To our knowledge, this is the first study to observe that abnormality in tasks of cognitive control, but not in reward-related decision making, influence the trajectory of symptoms and the attainment of remission of late-life depression during treatment with an antidepressant. This observation is consistent with neurobiological findings suggesting that these two sets of functions rely on distinct brain networks. Cognitive control functions, such as those tested by the Stroop Color/Word, the Tower of London and the DRS-IP, are mediated by a rostro-caudal hierarchy of structures organized for behavioral control and planning (Glascher et al., 2012). This hierarchy includes the DLPFC and its connections to posterior cortical areas in the parietal lobe. The rostral ACC has been found to be activated by cognitive control tasks of set shifting and error detection in fMRI studies (Braver et al., 2001, Lie et al., 2006) and lesions in the anterior sectors of ACC impair rule-switching in primates (Buckley et al., 2009). More posterior regions within the dorsal ACC and the DLPFC may be recruited during error detection (Braver et al., 2001) and conflict monitoring (Botvinick et al., 2001, MacDonald et al., 2000), while parietal regions are responsible for selective attention (Roberts and Hall, 2008). Reward-related decision making, such as that tested by the Iowa Gambling Test, is mainly mediated by ventromedial structures of the prefrontal cortex and has strong connections to the limbic system. Lesion studies have shown that damage of the VMPFC impairs performance in the Iowa Gambling Test but spares performance in cognitive control tasks (Glascher et al., 2012, Stuss et al., 2000). Both the cognitive control and the reward-related networks converge at the ACC, which serves as the point for their interaction (Glascher et al., 2012) and plays a role in symptom change during treatment with antidepressants (Drevets et al., 2008, Liston et al., 2014, McGrath et al., 2014, Seminowicz et al., 2004). It is tempting to speculate that facilitation of decline in symptoms of depression during treatment with antidepressants is mediated by input of cognitive control structures to the ACC, which in turn exerts control over limbic structures. Input of VMPFC structures to ACC, although important for reward-related decision making, may not be related to outcomes of antidepressant drug treatment.
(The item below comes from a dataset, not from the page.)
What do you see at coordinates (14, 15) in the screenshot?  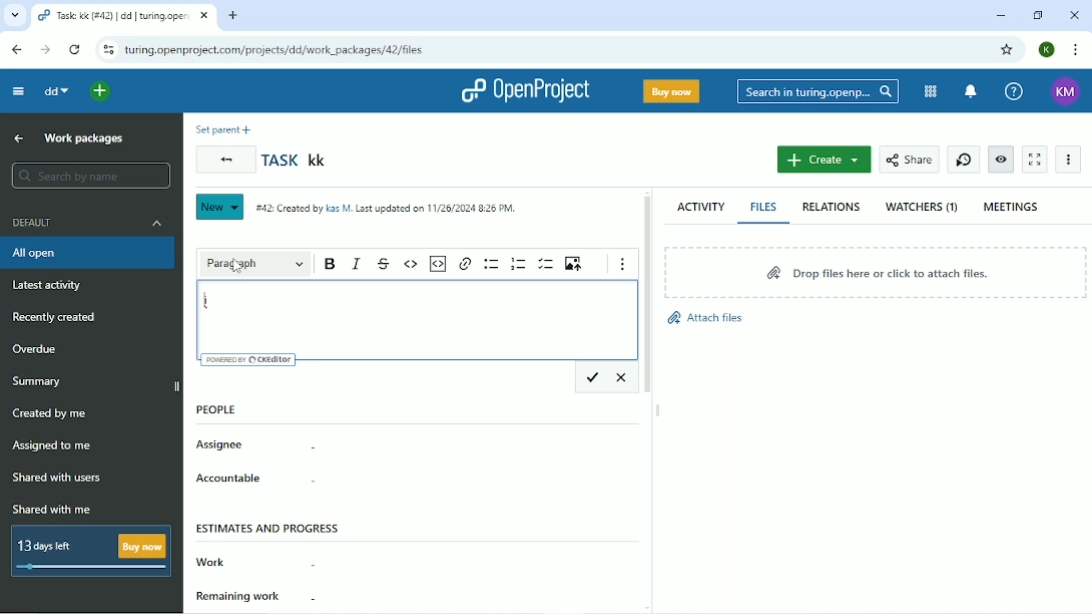 I see `Search tabs` at bounding box center [14, 15].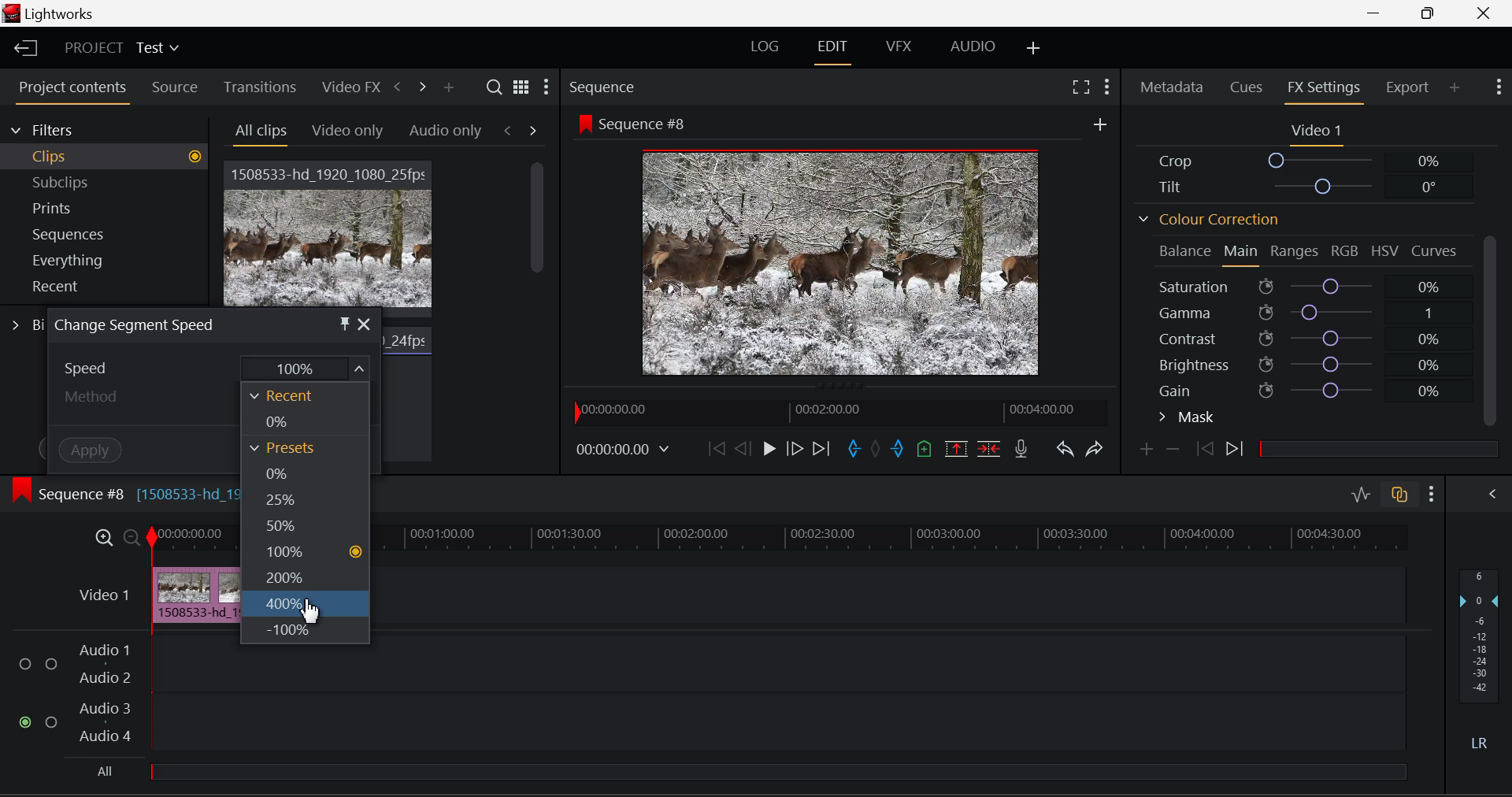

Our findings are consistent with reports that impairment on some cognitive control tasks predicts little change in symptoms of late-life depression during treatment with antidepressant drugs (Alexopoulos et al., 2005, Alexopoulos et al., 2004, Morimoto et al., 2011). It has been suggested that this relationship is rather specific to cognitive control tasks. A study of old-old patients with major depression treated with citalopram found that performance on the Stroop Color/Word task, but not overall cognitive impairment or poor performance in choice reaction time, spatial judgment, or selective reminding, influenced negatively the decline of depressive symptoms (Sneed et al., 2008). Our findings further support the specificity of the relationship between cognitive control abnormalities on the one hand and change in depressive symptoms and remission rate during treatment with escitalopram.

The findings of this study should be viewed in the context of its limitations. These include the small sample, the uncertainty of hierarchical clustering in identifying clusters, the limited number of neuropsychological tests, and the effect of processing speed on these tests. Processing speed moderates performance on other neuropsychological instruments (Butters et al., 2004). Therefore, we cannot exclude that slow processing did not influence the relationship of cognitive control abnormalities to change in depressive symptoms during escitalopram treatment. Other limitations include the absence of a placebo-treated group, and the use of a single antidepressant. However, testing of depressed subjects occurred after a 2-week placebo/wash-out phase that might have reduced the influence of prior psychotropic treatment on test performance and the inclusion of placebo responders. Further, most of our subjects tolerated high dosages of escitalopram, and there were no significant dosage and length of drug treatment differences among the three clusters. Finally, there was high retention of subjects in all three groups. Therefore, differences in change in depressive symptoms and in time in remission may not be attributed to under-dosage, unequal intensity or length of treatment, or selective drop-out. Nonetheless, replication of this study is necessary.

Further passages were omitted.